How to properly rot five common fruits

fruit-bowl-pixabayRumor has it that some people buy fruit and don’t eat it. It’s possible some people are eating Halloween candy that stores have been pushing since July. If I repeat this post periodically, trying in vain to get someone to read through it, just substitute Christmas, Valentine’s Day, or Easter for Halloween.

Every season has a reason to eat candy instead of fruit. In other words, this advice is berry timeless.

Once fruit is in the home and uneaten, there is no other choice but to let it rot. After all, it would be a crime to throw it away during its prime.

Here’s what I know about rotting fruit so you can do it properly.

Bananas: This is the easy one. Sit them out in the fruit bowl and depending on the heat and humidity, you can have blackened bananas in no time. This one is so common there are recipes that actually depend on rotten bananas, e.g. banana bread and muffins.
WARNING: Do not cook with them if they have liquefied.

Oranges: I find that if you pile them up you can have a gorgeous looking fruit bowl for weeks. No one is the wiser that underneath that façade exist ideal rotting conditions. Once you begin to smell acetone, however, it is time to don rubber gloves, dive in and chuck them into the compost pile.
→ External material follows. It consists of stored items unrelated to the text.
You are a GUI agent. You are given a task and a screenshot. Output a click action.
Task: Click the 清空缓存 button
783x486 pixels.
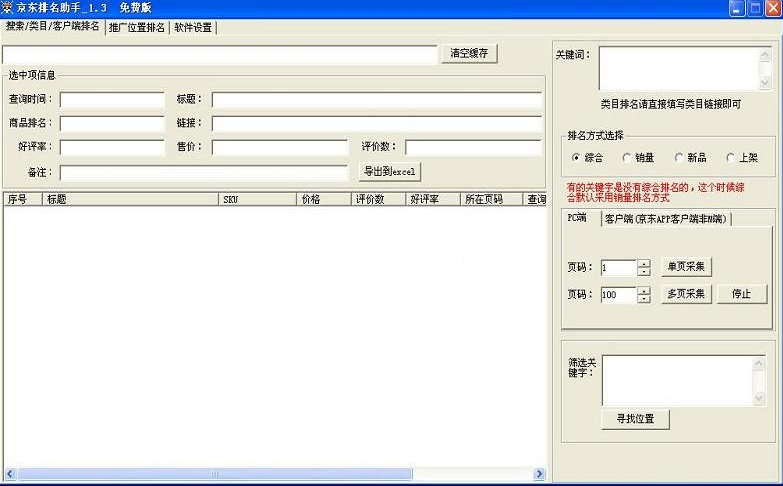click(x=469, y=54)
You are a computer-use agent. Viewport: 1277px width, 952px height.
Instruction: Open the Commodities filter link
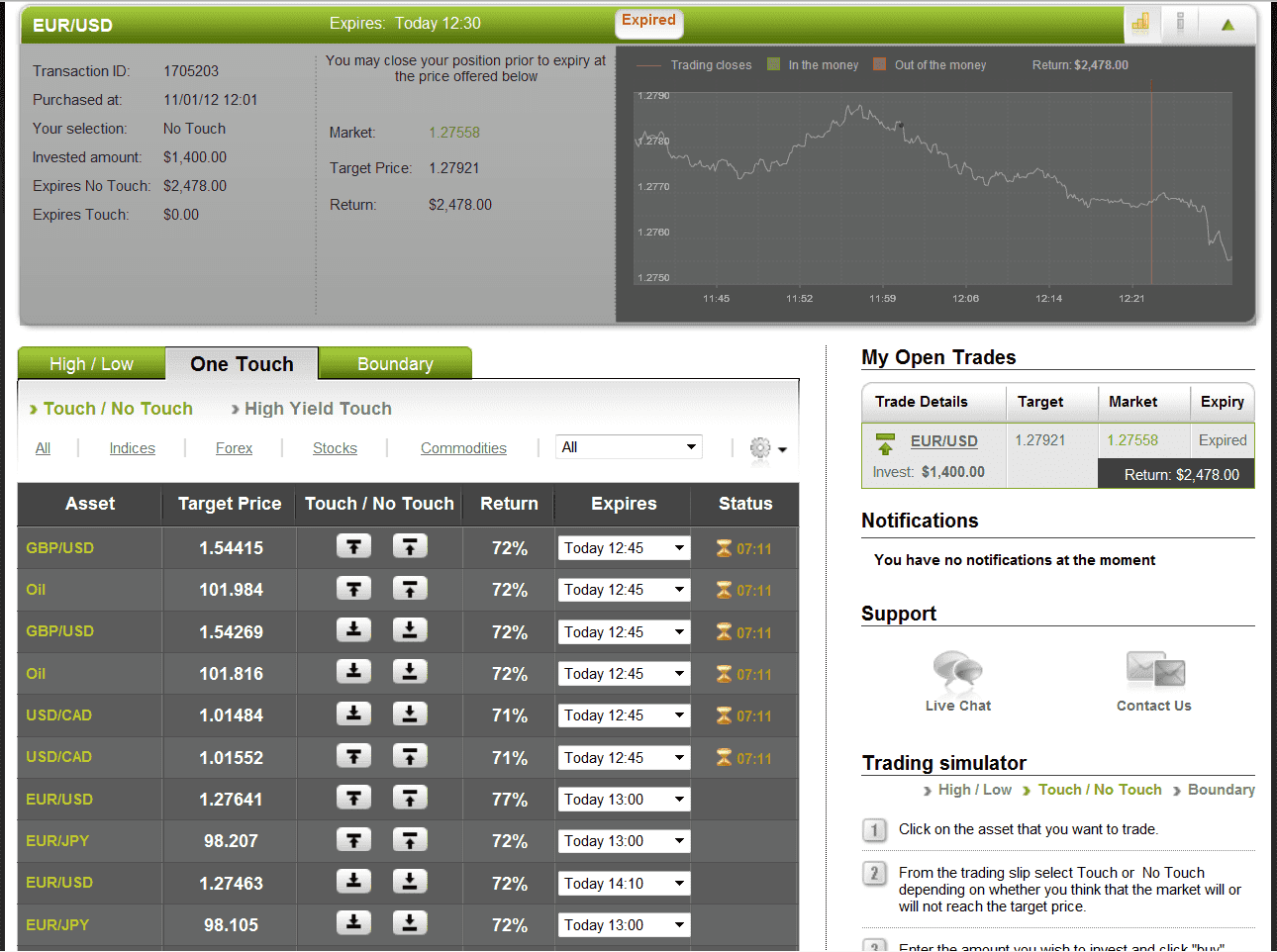click(463, 447)
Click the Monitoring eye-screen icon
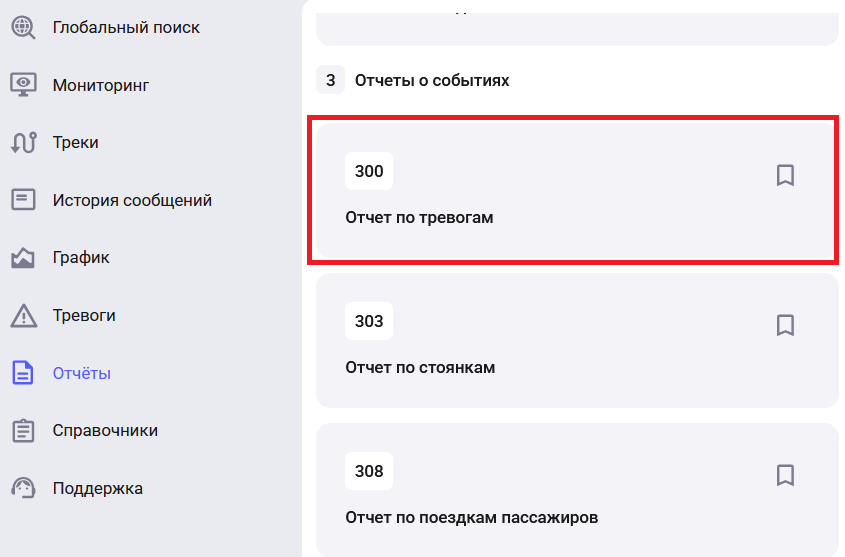The image size is (845, 557). (23, 85)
Grapes: This is one of the rare fruits that rots rather quickly in the refrigerator. Buy them on Saturday, store them in the climate controlled fruit drawer, and forget about them. By the next Saturday you can have clusters of mushy, moldy grapes. Maybe the fact that they were six weeks old by the time they started the trip from Chile to Maine has something to do with their hastened demise.

Cantaloupe: One of nature’s most mysterious fruits, it is nearly impossible to determine if it is under-ripe, over-ripe or just ripe, If you notice some shriveling action with black streaks, sharpen up your shot put skills and fling this super fruit into the woods to fertilize the forest floor. And console yourself with a peanut butter cup.

Apples: These smell so good even your nose doesn’t know they have rotted. I store my apples in the cool cellar, and they can last for a long time. By the time I remember that hidden peck of plenty, they are soft, brown and jellied (but not the good kind you put on toast).
WARNING: Do not transport them in original paper bag since integrity of the bag could be compromised.

Before this topic deteriorates any further, I’ll ask readers what rotting tips can you share? What is your favorite Halloween candy? Do you count Skittles as one all of your daily fruits?

For more of my humor go HERE.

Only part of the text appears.